This spring, just as the weather was turning and temperatures were rising into the upper 90’s, two cyclists stopped over in Globe for a few days before heading north on a border-to-border trek. They were staying at the Copper Hills Inn, hanging out around the pool, when I ran into them and we had a chance to chat.

Friends Aaron Beese and Charlie Cahill told me they’d begun their adventure just outside of Sierra Vista earlier in the week. They were on the first leg of a 2,700-mile journey that would take them to the Canadian border before dropping back down and ending in Whitefish, Montana. 

It’s not unusual to see cross-county cyclists in Globe. We are central to many routes that criss-cross the southern reaches of Arizona. 

Cyclists come from all over the United States and Canada. We’ve reported on several of them: In 2014, we featured Jake Saxton from Seattle, Frank Marchetti from Ontario, and Team Kaker, a group of four friends from San Francisco who passed through town on New Year’s Eve.

Team Kaker spent the night in Globe, enjoyed a fine Mexican meal, shot some pool, toured the local Wal-Mart for bread to bring to a New Year’s Eve party, and rang in the new year with the locals. They later posted on their travel blog about Globe:

“It could win an award for the friendliest and most welcoming town in America.”

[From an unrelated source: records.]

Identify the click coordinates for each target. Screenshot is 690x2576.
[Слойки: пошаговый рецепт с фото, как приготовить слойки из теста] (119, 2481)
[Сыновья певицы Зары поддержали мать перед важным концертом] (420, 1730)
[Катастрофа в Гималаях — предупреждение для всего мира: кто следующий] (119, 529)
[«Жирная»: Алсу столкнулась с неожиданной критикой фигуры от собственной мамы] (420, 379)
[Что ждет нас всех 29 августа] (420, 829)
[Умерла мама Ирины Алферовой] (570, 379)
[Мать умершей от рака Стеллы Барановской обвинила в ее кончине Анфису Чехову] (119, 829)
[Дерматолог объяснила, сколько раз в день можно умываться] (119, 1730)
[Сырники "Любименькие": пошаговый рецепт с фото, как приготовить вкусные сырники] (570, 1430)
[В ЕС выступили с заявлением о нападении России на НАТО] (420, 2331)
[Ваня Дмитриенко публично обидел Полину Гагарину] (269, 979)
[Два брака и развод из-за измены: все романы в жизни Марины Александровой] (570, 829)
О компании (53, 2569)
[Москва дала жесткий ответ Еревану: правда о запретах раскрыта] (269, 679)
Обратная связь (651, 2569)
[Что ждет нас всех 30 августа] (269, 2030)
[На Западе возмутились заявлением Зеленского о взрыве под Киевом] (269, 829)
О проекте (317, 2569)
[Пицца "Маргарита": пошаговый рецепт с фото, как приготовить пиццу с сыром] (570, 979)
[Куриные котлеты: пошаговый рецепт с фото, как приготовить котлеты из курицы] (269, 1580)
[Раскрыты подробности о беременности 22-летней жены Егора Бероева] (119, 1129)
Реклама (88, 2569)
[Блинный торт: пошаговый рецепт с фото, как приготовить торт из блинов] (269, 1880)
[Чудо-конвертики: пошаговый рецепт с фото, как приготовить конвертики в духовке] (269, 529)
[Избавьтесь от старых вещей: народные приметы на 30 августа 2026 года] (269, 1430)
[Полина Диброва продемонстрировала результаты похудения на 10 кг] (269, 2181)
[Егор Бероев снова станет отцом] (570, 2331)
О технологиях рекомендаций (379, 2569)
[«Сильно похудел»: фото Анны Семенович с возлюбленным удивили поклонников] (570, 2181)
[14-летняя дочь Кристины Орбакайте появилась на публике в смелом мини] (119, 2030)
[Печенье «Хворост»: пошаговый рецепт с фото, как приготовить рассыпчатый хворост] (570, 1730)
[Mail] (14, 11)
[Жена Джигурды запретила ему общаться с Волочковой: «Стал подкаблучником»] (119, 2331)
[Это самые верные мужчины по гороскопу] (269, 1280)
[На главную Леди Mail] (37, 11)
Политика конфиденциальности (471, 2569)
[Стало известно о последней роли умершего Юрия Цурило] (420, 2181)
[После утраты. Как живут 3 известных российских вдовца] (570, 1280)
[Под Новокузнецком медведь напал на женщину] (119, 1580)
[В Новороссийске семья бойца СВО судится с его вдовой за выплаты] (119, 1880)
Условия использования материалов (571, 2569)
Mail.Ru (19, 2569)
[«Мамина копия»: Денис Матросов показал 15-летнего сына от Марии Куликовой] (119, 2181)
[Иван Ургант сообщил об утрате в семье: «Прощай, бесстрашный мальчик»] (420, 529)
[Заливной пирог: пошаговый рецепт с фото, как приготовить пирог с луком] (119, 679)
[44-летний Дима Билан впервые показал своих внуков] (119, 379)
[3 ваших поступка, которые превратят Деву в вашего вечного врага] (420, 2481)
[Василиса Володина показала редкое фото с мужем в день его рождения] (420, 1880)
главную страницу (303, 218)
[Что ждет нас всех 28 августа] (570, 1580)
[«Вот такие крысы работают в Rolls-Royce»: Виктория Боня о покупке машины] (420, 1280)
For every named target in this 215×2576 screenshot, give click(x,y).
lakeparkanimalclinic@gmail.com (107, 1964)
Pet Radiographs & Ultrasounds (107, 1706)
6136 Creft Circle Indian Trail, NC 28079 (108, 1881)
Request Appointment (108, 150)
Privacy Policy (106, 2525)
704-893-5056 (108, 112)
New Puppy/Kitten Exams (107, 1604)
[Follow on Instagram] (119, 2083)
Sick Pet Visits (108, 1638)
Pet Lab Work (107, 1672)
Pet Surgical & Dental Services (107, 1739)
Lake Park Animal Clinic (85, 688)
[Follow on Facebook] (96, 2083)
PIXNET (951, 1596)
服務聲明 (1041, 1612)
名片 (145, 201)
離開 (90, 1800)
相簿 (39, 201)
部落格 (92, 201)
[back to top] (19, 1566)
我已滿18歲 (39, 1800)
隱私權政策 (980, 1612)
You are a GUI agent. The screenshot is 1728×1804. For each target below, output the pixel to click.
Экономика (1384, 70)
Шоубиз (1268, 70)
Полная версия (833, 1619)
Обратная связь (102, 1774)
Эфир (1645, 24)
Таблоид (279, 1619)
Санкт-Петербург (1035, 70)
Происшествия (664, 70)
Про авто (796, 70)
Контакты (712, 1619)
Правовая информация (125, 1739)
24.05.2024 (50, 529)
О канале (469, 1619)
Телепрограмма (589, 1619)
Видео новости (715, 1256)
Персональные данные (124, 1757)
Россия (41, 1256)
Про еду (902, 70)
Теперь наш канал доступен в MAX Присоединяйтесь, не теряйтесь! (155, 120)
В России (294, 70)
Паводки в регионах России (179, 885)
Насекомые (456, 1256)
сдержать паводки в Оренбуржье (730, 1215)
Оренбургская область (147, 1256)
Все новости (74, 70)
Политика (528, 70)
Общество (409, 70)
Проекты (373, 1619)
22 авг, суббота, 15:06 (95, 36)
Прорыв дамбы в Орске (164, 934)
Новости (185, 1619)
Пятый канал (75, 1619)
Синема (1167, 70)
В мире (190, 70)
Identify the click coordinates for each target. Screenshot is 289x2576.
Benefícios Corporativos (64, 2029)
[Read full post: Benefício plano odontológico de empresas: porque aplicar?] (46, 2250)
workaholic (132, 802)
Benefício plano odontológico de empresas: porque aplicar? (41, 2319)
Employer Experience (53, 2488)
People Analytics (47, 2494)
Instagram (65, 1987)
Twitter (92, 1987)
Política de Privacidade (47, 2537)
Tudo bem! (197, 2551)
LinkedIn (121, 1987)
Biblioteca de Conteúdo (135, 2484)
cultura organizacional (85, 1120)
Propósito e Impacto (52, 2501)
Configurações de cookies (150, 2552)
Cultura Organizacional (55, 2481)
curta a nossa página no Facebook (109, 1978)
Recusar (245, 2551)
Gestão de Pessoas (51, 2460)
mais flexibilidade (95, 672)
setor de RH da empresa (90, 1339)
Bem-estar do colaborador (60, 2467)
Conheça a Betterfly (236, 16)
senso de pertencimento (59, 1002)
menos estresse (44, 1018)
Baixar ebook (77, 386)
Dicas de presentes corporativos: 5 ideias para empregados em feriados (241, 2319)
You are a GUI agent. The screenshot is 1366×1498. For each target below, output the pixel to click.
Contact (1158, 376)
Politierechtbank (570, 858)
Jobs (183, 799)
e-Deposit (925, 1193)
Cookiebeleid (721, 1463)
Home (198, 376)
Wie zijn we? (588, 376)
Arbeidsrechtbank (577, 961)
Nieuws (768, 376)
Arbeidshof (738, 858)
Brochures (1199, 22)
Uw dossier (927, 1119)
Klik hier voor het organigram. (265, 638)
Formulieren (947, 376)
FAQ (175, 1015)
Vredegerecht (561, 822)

Jake Saxton found Globe a reprieve for his nerves after maneuvering his heavily loaded touring bike up the steep grade from Superior through Devil’s Canyon, while avoiding semis and trucks whizzing by at 50 miles per hour.

The route Beese and Cahill were following is a relatively new adventure known as the Wild West Route. Beese, the more experienced cyclist of the two, has biked through all fifty states, not to mention a few countries. He was the instigator of the new adventure.

Friends Aaron Beese and Charlie Cahill are biking the Wild West Route – a relatively new bike route which runs border to border. Courtesy Photo

He’d heard about a recently established route that was supposed to be even more rugged, remote, and beautiful than the Great Divide Mountain Bike Ride, which had attracted cyclists for decades. The GDMBR has long been established as the premier off-pavement biking adventure – but the new route might just surpass it. 

According to AtlasGuides, “The Wild West Route offers bikepackers a non-technical, expeditionary-scale riding experience that explores vast expanses of wild western public lands.”

This route is still so new, Beese says he and Charlie are probably among the first five to ten people to do the route – at least from south to north. 

Both Beese and Cahill hail from Colorado. They knew the Arizona heat would be an issue, but to experience it in May, while climbing the grade into Globe on a loaded bicycle, made it one of the hardest climbs the pair had tackled. A two-day stopover in Globe seemed warranted. 

“But blasting down the other side into Globe was quite fun,” Beese said with a grin.